**Work order**
Once you reach the line holding "has width=800, height=571.", write out that line and every later one exactly, ending with the last line of the data; write nothing else.

**Exercise data**

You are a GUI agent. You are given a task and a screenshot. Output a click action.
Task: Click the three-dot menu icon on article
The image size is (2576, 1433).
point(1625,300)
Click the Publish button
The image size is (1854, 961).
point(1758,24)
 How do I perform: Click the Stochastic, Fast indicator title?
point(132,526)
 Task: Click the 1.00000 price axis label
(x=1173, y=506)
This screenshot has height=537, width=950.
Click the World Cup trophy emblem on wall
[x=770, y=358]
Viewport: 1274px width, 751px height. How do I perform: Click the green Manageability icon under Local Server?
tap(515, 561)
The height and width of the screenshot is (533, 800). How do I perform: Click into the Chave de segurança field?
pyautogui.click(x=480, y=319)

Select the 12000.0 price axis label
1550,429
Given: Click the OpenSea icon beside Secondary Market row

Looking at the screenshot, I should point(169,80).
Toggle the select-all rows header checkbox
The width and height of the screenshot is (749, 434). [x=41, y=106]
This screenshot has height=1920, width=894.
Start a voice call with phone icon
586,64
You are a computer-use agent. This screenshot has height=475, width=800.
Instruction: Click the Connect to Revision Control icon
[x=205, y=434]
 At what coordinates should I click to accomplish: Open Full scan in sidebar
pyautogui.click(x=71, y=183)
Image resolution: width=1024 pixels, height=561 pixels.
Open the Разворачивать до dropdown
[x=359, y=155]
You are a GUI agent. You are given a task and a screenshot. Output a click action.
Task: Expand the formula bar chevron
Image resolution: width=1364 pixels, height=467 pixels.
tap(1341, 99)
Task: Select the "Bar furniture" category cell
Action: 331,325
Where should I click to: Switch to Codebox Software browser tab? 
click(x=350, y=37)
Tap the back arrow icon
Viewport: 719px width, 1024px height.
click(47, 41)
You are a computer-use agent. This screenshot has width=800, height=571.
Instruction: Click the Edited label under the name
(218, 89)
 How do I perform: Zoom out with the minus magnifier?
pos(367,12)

**Result for this task**
You are a computer-use agent. This screenshot has width=800, height=571.
Instruction: Click the Edited label under the name
(218, 89)
 How do I perform: Zoom out with the minus magnifier?
pos(367,12)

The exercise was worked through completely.